## Written task 1
Reproduce the part of the lane keeping control passage between "In this case, when" and "the normal operation state.", inclusive.
## Written task 2
Pick up the lane keeping control passage after its final sentence and keep writing it.

## Document section
···
In this case, a steering input signal for lane keeping assist steering is output from the LK control ECU 42 during a period of pseudo-deceleration S&S control, so an LK control start request is generated. A connection request signal is emitted from the S&S control ECU 51 in response to the generation of this LK control start request. Then, the clutch mechanism 5 connects the motive power transmission path from the engine 4 to the shift mechanism 6, so the engine 4 assumes a normal operation state. When the operation state of the engine 4 is stabilized, LK control is executed.

The lower stage of FIG. 3 indicates a control procedure in the case where a pseudo-deceleration S&S suspension request other than the LK control start request is generated during a period in which pseudo-deceleration S&S control is executed under the LK control standby mode.

In this case, when a pseudo-deceleration S&S suspension request, for example, a steering input at or above a certain output from the LK control ECU 42 etc. is generated during a period of pseudo-deceleration S&S control, a connection request signal is output from the S&S control ECU 51 in response to the generation of the pseudo-deceleration S&S suspension request. Then, the clutch mechanism 5 connects the motive power transmission path from the engine 4 to the shift mechanism 6, so the engine 4 returns to the normal operation state.

In order to set such priorities, the foregoing predetermined restrictive conditions for restricting the start of deceleration S&S control in the deceleration S&S restriction determination unit 62 include a restrictive condition (j) that LK control be executed, a restrictive condition (k) that the LK control standby mode be established (there be a request to start LK control), and a restrictive condition (l) that EPS control at or above a certain output be executed, in addition to the foregoing restrictive conditions (e) to (i).
···
## Data provided
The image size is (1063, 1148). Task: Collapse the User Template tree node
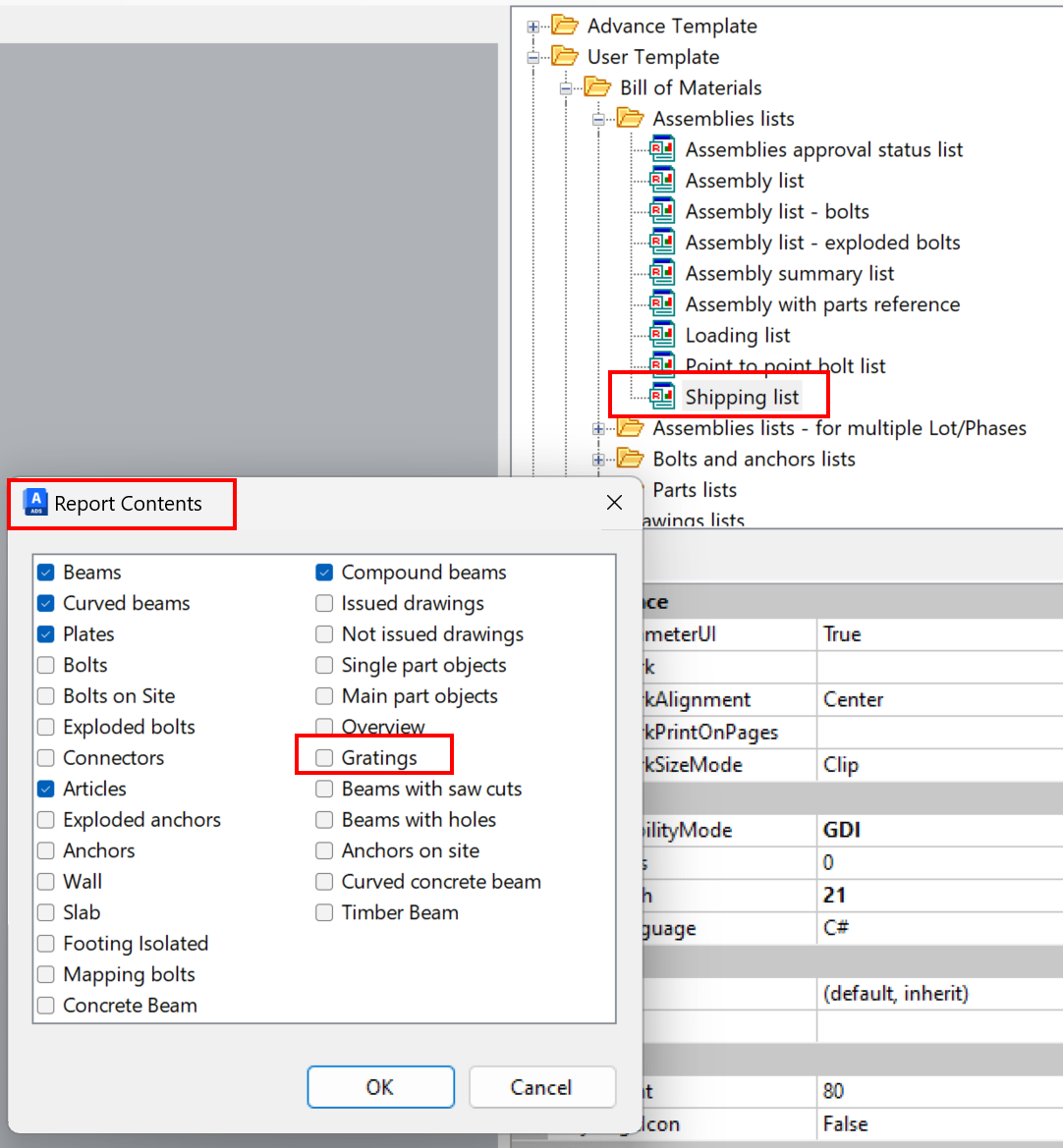pyautogui.click(x=532, y=57)
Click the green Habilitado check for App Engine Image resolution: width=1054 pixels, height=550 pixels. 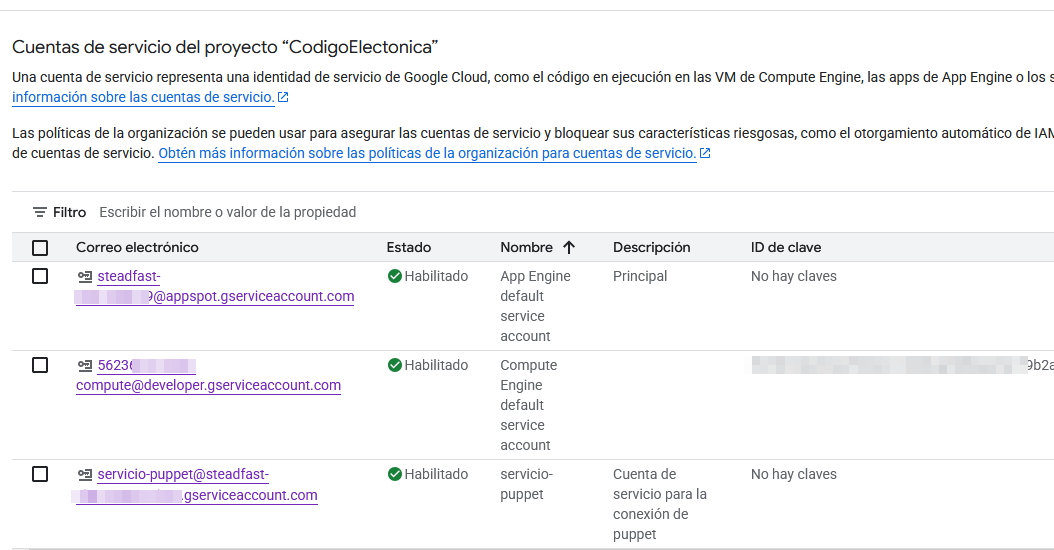click(x=395, y=276)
···
## Task result 1
In this case, when a pseudo-deceleration S&S suspension request, for example, a steering input at or above a certain output from the LK control ECU 42 etc. is generated during a period of pseudo-deceleration S&S control, a connection request signal is output from the S&S control ECU 51 in response to the generation of the pseudo-deceleration S&S suspension request. Then, the clutch mechanism 5 connects the motive power transmission path from the engine 4 to the shift mechanism 6, so the engine 4 returns to the normal operation state.

## Task result 2
Furthermore, the restrictive conditions for not permitting lane keeping assist steering in the LK control restriction determination unit 46 include the fulfillment of one of two conditions, namely, a condition (m) that deceleration S&S control be executed and a condition (n) that the vehicle behavior stabilization time have not elapsed after deceleration S&S control.

That is, the deceleration S&S restriction determination unit 62 of the control unit 33 permits the execution of deceleration S&S control on the conditions that LK control not be executed by the EPS control unit 45 of the LK control mechanism 31, that the LK control standby mode not be established (the non-standby mode be established), and that EPS control at or above a certain output not be executed. Besides, the LK control restriction determination unit 46 of the control unit 33 permits the execution of LK control through lane keeping assist steering of the LK control mechanism 31 on the conditions that deceleration S&S control not be executed by the deceleration S&S control unit 61 of the idling stop control mechanism 32 and that the vehicle 1 be in a stable state.

Furthermore, when the other automatic stop conditions are fulfilled under a state where the LK control standby mode is established, namely, there is a request to start LK control, the control unit 33 of the idling stop control mechanism 32 executes pseudo-deceleration S&S control for causing the vehicle 1 to coast in a neutral state while autonomously operating the engine 4, as described above.

Next, a process of regulating the timing for starting deceleration S&S control and LK control that are repeatedly executed by the control unit 33 to realize the setting of the foregoing priorities, and a process of regulating the timing for starting deceleration S&S control and EPS control will be described.

In the process of regulating the timing for starting deceleration S&S control and LK control shown in FIG. 4, it is first determined whether or not LK control is being executed, or whether or not the LK control standby mode in which there is an LK control start request is established (step S11). If LK control is being executed or there is an LK control start request (if YES in step S11), this determination step is repeated.

On the other hand, if LK control is not being executed and no LK control start request is generated (if NO in step S11), it is then determined whether or not an automatic stop condition as a condition for starting the operation of deceleration S&S control is fulfilled (step S12). If the automatic stop condition is fulfilled (if YES in step S12), deceleration S&S control is started (step S13).

It is then checked whether or not an LK control start request has been generated (step S14). If an LK control start request has been generated (if YES in step S14), a steering input signal for lane keeping assist steering as a request to start LK control is then blocked by the LK control restriction determination unit 46 because deceleration S&S control is being executed. Thus, the start of LK control is prohibited (step S15).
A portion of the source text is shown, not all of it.